» **Source material**:

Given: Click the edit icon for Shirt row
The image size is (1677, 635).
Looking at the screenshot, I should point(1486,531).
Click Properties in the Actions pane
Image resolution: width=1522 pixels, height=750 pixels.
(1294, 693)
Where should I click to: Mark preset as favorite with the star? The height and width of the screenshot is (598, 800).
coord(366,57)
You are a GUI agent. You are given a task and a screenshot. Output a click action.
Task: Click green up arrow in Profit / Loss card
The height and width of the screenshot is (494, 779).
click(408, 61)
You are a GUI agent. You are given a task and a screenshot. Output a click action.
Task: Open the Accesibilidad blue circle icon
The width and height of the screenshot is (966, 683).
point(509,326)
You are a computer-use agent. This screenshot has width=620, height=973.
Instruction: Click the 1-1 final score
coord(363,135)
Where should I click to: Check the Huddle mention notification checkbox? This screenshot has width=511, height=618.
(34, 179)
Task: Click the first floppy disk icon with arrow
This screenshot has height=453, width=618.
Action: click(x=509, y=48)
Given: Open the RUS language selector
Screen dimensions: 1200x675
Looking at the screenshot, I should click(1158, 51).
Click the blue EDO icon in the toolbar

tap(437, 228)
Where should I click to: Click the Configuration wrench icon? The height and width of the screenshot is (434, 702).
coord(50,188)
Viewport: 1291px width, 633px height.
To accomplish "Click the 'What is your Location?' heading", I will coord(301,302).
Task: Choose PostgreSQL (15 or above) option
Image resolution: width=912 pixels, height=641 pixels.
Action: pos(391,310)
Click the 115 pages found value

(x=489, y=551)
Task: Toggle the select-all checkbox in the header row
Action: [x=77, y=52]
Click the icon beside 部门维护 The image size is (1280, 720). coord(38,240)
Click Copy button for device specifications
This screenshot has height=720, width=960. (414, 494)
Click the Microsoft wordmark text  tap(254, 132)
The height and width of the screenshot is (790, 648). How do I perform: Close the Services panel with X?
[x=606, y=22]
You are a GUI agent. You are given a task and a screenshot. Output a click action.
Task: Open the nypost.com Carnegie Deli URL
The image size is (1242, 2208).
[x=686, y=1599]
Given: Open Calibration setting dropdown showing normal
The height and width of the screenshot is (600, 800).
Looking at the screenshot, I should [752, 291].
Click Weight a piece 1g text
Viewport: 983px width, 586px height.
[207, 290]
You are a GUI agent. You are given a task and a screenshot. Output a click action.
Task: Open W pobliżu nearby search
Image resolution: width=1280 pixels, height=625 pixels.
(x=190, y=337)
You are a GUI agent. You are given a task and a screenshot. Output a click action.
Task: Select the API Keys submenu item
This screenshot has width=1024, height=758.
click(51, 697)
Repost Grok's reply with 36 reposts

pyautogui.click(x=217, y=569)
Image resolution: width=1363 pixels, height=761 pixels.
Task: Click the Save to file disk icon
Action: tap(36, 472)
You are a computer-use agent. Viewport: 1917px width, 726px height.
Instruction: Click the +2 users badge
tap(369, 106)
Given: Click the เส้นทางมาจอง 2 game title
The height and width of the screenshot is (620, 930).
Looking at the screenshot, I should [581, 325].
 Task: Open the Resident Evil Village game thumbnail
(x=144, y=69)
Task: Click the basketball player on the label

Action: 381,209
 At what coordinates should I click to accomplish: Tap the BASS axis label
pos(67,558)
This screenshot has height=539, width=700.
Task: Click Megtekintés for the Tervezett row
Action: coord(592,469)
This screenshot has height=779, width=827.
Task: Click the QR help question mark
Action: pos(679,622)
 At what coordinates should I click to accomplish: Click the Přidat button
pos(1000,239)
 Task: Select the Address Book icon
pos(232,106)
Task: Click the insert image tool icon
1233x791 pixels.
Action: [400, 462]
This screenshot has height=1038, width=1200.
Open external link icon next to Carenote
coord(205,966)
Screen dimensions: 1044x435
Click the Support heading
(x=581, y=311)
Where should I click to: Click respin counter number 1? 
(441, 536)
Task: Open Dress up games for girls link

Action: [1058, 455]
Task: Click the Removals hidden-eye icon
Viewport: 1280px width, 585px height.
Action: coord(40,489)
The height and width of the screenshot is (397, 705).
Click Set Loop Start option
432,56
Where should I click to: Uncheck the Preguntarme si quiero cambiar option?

» **The task**:
Starting with the line that holds "The height and width of the screenshot is (790, 648)." and ending with the line that holds "Task: Open the nypost.com Carnegie Deli URL", retype every line in the data above exactly, and nothing else.

» **Expected output**:
The height and width of the screenshot is (790, 648). How do I perform: Close the Services panel with X?
[x=606, y=22]
You are a GUI agent. You are given a task and a screenshot. Output a click action.
Task: Open the nypost.com Carnegie Deli URL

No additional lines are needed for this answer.